Truth is, for twenty-three years – 1987 to 2010 – I didn’t race. In fact, aside from the occasional tennis game in the’90s and early oughts and a memorable broomball match at Mohonk Mountain Lodge in New Paltz, NY, (our team won 2-0 and I scored both goals!) I didn’t do much in the way of competitive sports.

Instead I ran. But in the manner of Confucius, who famously said, “The superior man has nothing to compete for.” That the spirit of competition itself fouls the purity of sport.

Last week (Aug. 19-23) my mother sent a card to M and me celebrating our 24th wedding anniversary. Inside, she’d stowed a small trove of daily newspaper clippings she’d kept for me – some for as long as fifty years.

One, I couldn’t believe. In a one-column headline, set in 18- to 20-point type were my names in lower case style: Larry O’Connor. The second and third lines told readers that I’d scored a hat trick in an ice hockey game. As I recall I was probably about sixteen years old.

I had totally forgotten that at one time I had been a young competitive athlete. My mom, God bless her, didn’t forget. (Word to the wise: No one loves you quite like a mother.)
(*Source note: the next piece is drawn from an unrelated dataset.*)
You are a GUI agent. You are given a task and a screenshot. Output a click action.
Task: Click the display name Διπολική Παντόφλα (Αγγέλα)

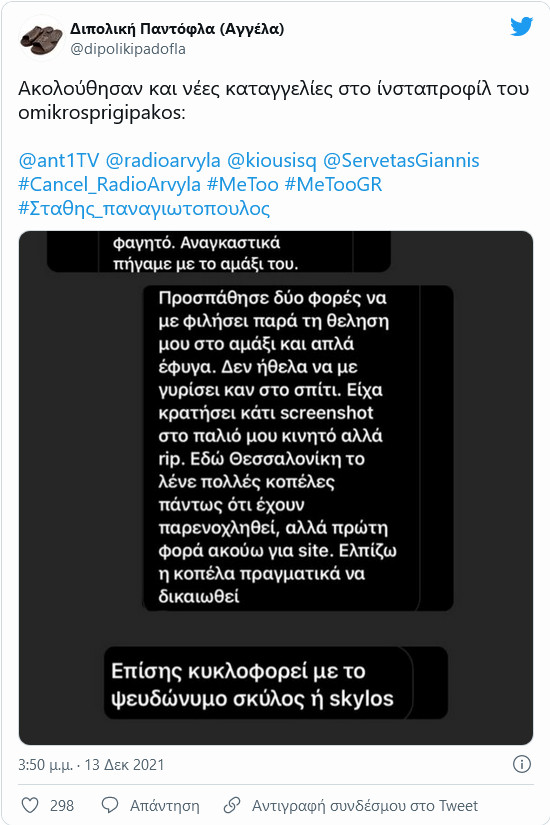(x=177, y=29)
Is it about approval then? So strong is that need for parental approval. Run, sure, but race and take a chance that what you will accomplish will again fill that breast of pride, create another clipping, one that your mother will snip out and hold for you, stir the blood like nothing on Earth.

You could call it pride. Or you could call it a mother’s love.

Of course, I’d feel her love if I were to return to simply running – not racing – for my life. But frankly I’ve come to like the idea of the clipping. And if God is good, it won’t be my last.